Is it possible and how difficult is it to intercept a packet sent from the server, modify it by using some software and send back data to the server?
Here's a scenario:
A player enters a battle against an AI enemy. A player loses the battle and at the end of the battle, the packet is sent back to the server of what has happened. Would it be possible to modify this packet before it is sent and tell the server that the player has won the battle instead? How would one read this data, and modify it?
Would it be possible to go as far as to say the player entered a battle against 1 enemy but send a packet to the server saying the player has won the battle against 20 enemies? (assuming the server has no implementation of protecting itself from this)
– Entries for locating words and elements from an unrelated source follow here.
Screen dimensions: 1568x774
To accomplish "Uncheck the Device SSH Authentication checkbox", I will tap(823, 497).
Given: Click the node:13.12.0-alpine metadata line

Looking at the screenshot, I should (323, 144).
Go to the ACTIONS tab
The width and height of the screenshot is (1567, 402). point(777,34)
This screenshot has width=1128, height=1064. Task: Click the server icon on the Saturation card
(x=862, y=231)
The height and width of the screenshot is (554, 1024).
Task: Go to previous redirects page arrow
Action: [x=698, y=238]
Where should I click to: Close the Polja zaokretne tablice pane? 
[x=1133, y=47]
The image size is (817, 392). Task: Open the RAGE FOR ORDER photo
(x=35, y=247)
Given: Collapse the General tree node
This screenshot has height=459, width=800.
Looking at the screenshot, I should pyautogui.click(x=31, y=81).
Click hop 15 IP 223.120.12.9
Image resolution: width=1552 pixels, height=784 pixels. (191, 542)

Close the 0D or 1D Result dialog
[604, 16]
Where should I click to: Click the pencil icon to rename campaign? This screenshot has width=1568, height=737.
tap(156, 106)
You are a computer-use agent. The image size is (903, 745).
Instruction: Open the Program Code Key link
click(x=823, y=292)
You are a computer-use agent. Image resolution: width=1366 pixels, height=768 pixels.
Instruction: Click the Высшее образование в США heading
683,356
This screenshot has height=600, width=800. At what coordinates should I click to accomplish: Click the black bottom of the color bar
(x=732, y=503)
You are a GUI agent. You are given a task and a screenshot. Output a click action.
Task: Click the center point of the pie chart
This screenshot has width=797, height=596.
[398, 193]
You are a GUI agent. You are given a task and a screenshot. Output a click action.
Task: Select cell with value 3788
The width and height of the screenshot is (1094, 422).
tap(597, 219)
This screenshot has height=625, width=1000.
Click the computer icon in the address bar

Considering your scenario, if you assume the packets between the clients and the server are encrypted then the possibility of the attack happening is fairly low (Of course this depends on the encryption used).
But let's consider unencrypted packets, a man-in-the-middle attack could be possible and is not difficult to perform. This would require the attacker to be able to understand your packet being sent: for instance, if you have a 'win/lose' bit somewhere and the attacker knows its exact position then he could craft a different packet (check out scapy module in python if you're into crafting packets).
There are tools for intercepting packets, the most common one is Wireshark. The Scapy module for example allows you to sniff packets and send a packet at the same time making it easy for this scenario.
The winning against 20 at once scenario also depends on how the server is handling the game on its end (e.g. does it accept more than one game per user at a time?)